EXTRAIT FOURNI
----

Poète « naïf » et révolutionnaire

Il veut donc une Ukraine indépendante. Il appelle sans relâche le peuple à s'unir, à lutter : « Levez-vous... Fraternisez... Brisez vos chaînes... Aiguisez la hache... » Ces expressions reviennent constamment. Il sait que la liberté n'est jamais octroyée, qu'elle doit être conquise par le peuple. Et ce peuple, il l'aime, c'est sa passion, son espoir. Mais il n'est pas sans clairvoyance à son égard, pas sans impatience non plus ; il va jusqu'à le traiter de lâche, d'imbécile, vautré qu'il est dans la mare de l'esclavage.

S'il hait tous les tyrans, c'est au tsar de Russie que va sa plus forte haine, pour lui sont ses plus violentes invectives. Il n'épargne pas non plus les seigneurs ukrainiens, plus attachés à leurs biens, à leurs privilèges qu'à leur pays. L'Église aussi est un ennemi. Elle est l'alliée des puissants, elle trompe le peuple. À l'égard de Dieu, les sentiments de Chevtchenko ne sont pas simples. Il refuse le dieu de l'Église ; son Dieu est plutôt celui de Hugo. Il est bon, mais comment laisse-t-il commettre de pareils crimes ? Est-il aveugle, ignorant, impuissant ? A-t-il partie liée avec les seigneurs ? En tout cas, il ne faut pas s'en remettre à lui, il faut agir.

----

SEGMENT DE DONNÉES
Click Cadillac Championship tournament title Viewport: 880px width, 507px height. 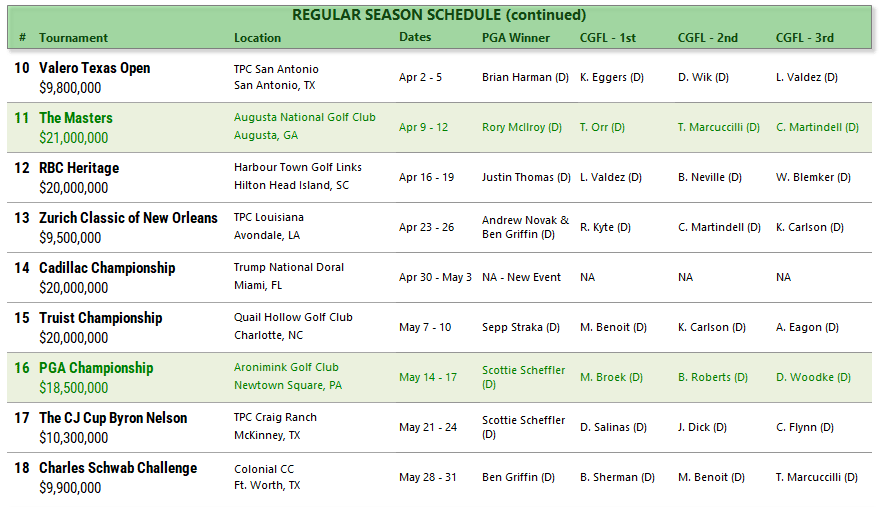coord(107,268)
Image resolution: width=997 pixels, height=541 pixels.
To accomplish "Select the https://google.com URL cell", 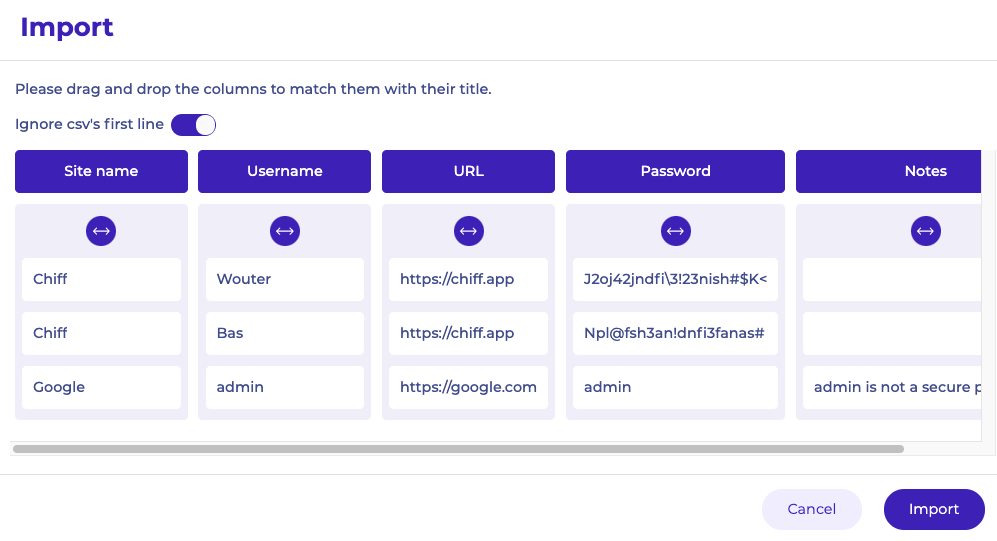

----

CONSIGNE 1
Recopiez le passage sur Chevtchenko en commençant à « Il veut donc » et en terminant à « mare de l'esclavage. », et substituez « faux » à « hache ».
CONSIGNE 2
Rédigez la suite du texte sur Chevtchenko, en partant de sa dernière phrase.

RÉPONSE 1
Il veut donc une Ukraine indépendante. Il appelle sans relâche le peuple à s'unir, à lutter : « Levez-vous... Fraternisez... Brisez vos chaînes... Aiguisez la faux... » Ces expressions reviennent constamment. Il sait que la liberté n'est jamais octroyée, qu'elle doit être conquise par le peuple. Et ce peuple, il l'aime, c'est sa passion, son espoir. Mais il n'est pas sans clairvoyance à son égard, pas sans impatience non plus ; il va jusqu'à le traiter de lâche, d'imbécile, vautré qu'il est dans la mare de l'esclavage.

RÉPONSE 2
Récits, évocations, appels à l'action, recommandations, confidences, les poèmes de Chevtchenko sont des rêves éveillés. Il n'y a pas plus rêveur que cet homme d'action. Est-ce lui qui rêve ? Est-ce l'Ukraine ? Est-ce le Dniepr ? On serait tenté de dire que cet homme rêve assez fort pour être la voix même de sa terre et de son peuple.

... Et de moi-même à moi si grande est la distance Que je ne comprends plus ce que dit l'innocence.

Ces vers d'Alfred de Vigny sont le négatif de Chevtchenko : de lui-même à lui, il n'y a pas de distance ; quel poète a plus d'« innocence » ? Pas de distance non plus entre son peuple et lui, entre lui et sa parole. Pas d'humour entre lui et lui ; de l'ironie, certes, mais à l'égard des puissants.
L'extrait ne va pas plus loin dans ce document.